Supplied records:

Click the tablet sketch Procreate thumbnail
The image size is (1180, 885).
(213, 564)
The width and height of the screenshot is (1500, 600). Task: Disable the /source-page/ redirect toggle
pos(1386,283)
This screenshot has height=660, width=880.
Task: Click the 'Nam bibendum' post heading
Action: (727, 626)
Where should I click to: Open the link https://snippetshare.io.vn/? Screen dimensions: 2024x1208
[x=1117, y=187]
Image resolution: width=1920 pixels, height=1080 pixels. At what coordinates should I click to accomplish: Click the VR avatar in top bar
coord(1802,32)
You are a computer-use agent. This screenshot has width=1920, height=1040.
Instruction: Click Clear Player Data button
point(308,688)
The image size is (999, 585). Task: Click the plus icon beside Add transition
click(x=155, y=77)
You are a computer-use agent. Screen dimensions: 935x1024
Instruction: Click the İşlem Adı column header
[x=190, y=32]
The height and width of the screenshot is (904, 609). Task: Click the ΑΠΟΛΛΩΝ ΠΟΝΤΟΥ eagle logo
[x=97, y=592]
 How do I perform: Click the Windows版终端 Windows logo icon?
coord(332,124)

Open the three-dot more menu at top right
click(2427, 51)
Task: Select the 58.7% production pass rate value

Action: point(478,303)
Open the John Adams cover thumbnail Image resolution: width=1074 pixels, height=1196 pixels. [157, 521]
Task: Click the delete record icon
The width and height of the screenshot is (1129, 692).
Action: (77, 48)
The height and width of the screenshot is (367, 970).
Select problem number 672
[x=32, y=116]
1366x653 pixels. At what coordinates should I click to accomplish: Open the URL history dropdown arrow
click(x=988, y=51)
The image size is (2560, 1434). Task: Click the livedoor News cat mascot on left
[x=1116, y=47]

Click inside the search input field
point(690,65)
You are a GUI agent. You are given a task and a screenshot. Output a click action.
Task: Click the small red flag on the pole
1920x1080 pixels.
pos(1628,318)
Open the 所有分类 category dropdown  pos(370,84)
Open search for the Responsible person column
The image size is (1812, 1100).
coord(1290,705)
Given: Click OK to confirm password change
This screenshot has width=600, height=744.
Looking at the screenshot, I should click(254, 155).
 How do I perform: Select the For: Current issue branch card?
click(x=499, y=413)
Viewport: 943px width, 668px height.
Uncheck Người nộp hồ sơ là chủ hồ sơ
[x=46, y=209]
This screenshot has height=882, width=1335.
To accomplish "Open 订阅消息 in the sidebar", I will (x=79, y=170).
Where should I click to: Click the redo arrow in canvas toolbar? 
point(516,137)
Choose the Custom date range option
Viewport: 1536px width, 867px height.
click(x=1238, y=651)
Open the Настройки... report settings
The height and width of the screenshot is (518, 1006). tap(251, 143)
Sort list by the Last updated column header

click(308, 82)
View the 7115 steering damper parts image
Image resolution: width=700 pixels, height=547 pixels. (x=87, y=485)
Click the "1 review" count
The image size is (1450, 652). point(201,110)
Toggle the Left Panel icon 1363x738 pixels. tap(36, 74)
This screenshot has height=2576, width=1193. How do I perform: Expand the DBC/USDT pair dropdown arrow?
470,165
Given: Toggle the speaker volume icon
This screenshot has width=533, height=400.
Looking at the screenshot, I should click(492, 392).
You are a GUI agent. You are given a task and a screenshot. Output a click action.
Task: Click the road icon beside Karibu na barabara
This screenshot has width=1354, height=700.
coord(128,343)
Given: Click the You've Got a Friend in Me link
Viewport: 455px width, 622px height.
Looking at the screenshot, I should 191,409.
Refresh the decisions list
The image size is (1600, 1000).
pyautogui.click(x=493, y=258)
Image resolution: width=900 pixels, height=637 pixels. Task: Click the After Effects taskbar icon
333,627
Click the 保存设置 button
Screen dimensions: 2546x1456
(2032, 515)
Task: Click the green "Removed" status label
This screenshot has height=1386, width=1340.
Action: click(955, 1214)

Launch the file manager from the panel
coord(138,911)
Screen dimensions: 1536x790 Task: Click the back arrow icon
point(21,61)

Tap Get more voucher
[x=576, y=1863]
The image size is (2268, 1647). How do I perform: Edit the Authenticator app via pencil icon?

Task objective: Copy the data from its first line through the line containing "click(x=155, y=77)", including both of those lines, and reproduce each line without any change.

Solution to this task:
Click the tablet sketch Procreate thumbnail
The image size is (1180, 885).
(213, 564)
The width and height of the screenshot is (1500, 600). Task: Disable the /source-page/ redirect toggle
pos(1386,283)
This screenshot has height=660, width=880.
Task: Click the 'Nam bibendum' post heading
Action: (727, 626)
Where should I click to: Open the link https://snippetshare.io.vn/? Screen dimensions: 2024x1208
[x=1117, y=187]
Image resolution: width=1920 pixels, height=1080 pixels. At what coordinates should I click to accomplish: Click the VR avatar in top bar
coord(1802,32)
You are a computer-use agent. This screenshot has width=1920, height=1040.
Instruction: Click Clear Player Data button
point(308,688)
The image size is (999, 585). Task: Click the plus icon beside Add transition
click(x=155, y=77)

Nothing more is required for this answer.